India. In 2005 the Clinton Foundation announced a plan to train 100,000 private doctors in India in the provision of antiretroviral therapy. In 2007 the Clinton Foundation re-announced the same plan. An estimated 77,000 people receive ART in India currently, less than 10% of those in need and almost all of them paying out of pocket to private for-profit providers. If ever a country needed to engage the private sector in order to assure access and quality of care for HIV-AIDS India is that country.

Although trainings began in 2007 according to postings by the Indian doctors on on a variety of webpages, no formal mention has been made since the early 2007 foundation announcement in the Clinton Foundation has refused to comment on this project for nearly 12 months. The current status is uncertain.

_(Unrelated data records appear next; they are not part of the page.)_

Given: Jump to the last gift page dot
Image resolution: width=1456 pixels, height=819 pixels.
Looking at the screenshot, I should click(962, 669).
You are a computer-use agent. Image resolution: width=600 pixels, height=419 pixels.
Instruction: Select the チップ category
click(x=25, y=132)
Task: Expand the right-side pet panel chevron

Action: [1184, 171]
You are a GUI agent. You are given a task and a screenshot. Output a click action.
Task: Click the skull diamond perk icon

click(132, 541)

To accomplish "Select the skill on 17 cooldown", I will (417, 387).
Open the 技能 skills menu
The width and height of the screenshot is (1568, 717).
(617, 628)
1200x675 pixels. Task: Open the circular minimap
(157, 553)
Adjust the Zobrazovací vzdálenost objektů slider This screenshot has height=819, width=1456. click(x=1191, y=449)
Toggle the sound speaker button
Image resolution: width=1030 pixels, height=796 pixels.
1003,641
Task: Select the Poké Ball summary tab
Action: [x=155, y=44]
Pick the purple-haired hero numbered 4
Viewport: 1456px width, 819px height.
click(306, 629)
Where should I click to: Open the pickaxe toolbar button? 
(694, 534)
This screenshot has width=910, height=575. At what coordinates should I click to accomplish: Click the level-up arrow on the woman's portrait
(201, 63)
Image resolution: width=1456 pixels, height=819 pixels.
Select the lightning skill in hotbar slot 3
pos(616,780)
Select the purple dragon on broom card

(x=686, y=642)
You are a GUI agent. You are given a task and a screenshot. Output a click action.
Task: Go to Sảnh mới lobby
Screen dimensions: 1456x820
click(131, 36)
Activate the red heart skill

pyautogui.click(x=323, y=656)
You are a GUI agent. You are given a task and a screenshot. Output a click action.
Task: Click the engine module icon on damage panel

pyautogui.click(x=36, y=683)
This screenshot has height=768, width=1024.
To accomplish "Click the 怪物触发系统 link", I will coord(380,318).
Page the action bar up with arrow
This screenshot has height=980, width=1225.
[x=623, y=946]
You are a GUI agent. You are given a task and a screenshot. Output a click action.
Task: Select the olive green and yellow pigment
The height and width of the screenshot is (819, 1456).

Kenya. The Gold Star network of private doctors, started and supported by FHI, currently consists of approximately 65 doctors in Nairobi, Nakuru, and Mombasa who provide treatment to 1500 patients covered by private or corporate insurance, or paying out-of-pocket. Although a limited success, the network has not grown significantly in the past three years.

South Africa. Between 60,000 and 100,000 patients in South Africa receive a RT through disease management programs (DMP) financed by private insurance, corporate insurance, or government subsidy. DMPs, and the US based, for-profit, Broadreach Corp., manage the care of patients via individual private doctors.